The month of December is a magical month for many, especially those that own racecars. Although there were no parts under New York native Mike Castellanos’ tree, there were plenty of ideas.
“I gave my friend Chris McNeil, the owner of CJM Chassis, a call and told him I wanted to go racing.” Chris obliged, and the two agreed that a little 8.50 index racing could satisfy their need for speed. At that point, everything was set for the build … they were just missing a car.
“After the holidays, I got pretty sick and so I spent countless hours on eBay searching for the right car to build, Castellans says. The time off turned out well for Mike, as he found a 2010 body-in-white Camaro, purchased it, and took it to CJM. Chris and Mike agreed they would build the new 8.50 index car in between Chris’ other builds. As the project was moving along, Chris had some health issues of his own; he was diagnosed with colon cancer.
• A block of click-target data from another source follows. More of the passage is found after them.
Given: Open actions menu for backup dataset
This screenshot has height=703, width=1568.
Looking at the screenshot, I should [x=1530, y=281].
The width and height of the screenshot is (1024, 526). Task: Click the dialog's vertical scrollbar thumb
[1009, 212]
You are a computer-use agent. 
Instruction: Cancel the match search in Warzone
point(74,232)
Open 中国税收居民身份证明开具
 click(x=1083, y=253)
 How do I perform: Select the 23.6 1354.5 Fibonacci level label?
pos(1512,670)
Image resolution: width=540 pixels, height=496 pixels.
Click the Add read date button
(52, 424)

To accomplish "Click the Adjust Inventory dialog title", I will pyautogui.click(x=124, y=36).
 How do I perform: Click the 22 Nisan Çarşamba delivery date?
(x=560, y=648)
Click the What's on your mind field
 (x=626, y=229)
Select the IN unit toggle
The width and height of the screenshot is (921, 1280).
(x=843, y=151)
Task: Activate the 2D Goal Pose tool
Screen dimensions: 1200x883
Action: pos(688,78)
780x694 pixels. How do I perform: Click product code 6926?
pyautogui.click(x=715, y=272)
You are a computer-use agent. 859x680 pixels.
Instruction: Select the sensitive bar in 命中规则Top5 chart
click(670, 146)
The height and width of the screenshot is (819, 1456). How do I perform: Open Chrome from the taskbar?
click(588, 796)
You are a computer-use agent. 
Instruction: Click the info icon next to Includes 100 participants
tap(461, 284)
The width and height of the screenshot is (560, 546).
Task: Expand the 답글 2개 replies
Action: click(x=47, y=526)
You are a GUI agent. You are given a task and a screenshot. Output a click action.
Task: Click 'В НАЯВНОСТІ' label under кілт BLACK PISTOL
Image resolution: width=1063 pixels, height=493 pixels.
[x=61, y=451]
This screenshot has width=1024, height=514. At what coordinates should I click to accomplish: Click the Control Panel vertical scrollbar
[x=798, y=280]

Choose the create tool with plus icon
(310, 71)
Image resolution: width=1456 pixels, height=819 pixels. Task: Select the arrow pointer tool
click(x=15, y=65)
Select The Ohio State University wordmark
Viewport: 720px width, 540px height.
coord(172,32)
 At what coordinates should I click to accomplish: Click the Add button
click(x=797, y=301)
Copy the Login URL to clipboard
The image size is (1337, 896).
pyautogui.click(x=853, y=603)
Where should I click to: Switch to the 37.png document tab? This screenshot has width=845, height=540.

McNeil was forced to stop work on Mike’s Camaro for a short while but picked up where he left off after he defeated his illness. Chris refused to buy over-the-counter parts for the Camaro, and so he fabricated and cut every piece of metal — no stone was left unturned. Finally, in November of 2016, the chassis was completed: a double frame-rail 2010 Chevrolet Camaro that certified to 6.0 in the quarter-mile.
In February of 2017, Mike began on the body work on the Camaro and solicited Ian Hawkins from 660 Concepts to put his ideas to a rendering. Once the rendering was complete, the body was sent to body shop owner and veteran racer Bruce Mullins in Fredericksburg, Virginia. Bruce needed only six weeks to create his magic with Mike’s Camaro, dubbed Hot as Hell.
The final piece of the build was finding someone to assemble all of Mike’s engine parts he had lying around the garage. He went with former Pro Stock driver Tommy Martino, owner of Tommy Martino Racing Engines. “Tommy is the best engine builder out there and also the nicest guy you could have the pleasure to be around,” Mike exclaims. Tommy took Mike’s all-aluminum 615 cubic-inch engine and parts and went to work. On just a single carburetor, the new bullet produced 1,176 horsepower and over 926 foot-pounds of torque.
For the next several months, Mike and Chris put the finishing touches on Hot as Hell and it was completed in June of 2018. For the next few months the duo intend to do plenty of testing to work the bugs out of the new car. The Northeast 8.50 index scene is as competitive as they come but they vow to be a force to be reckoned with!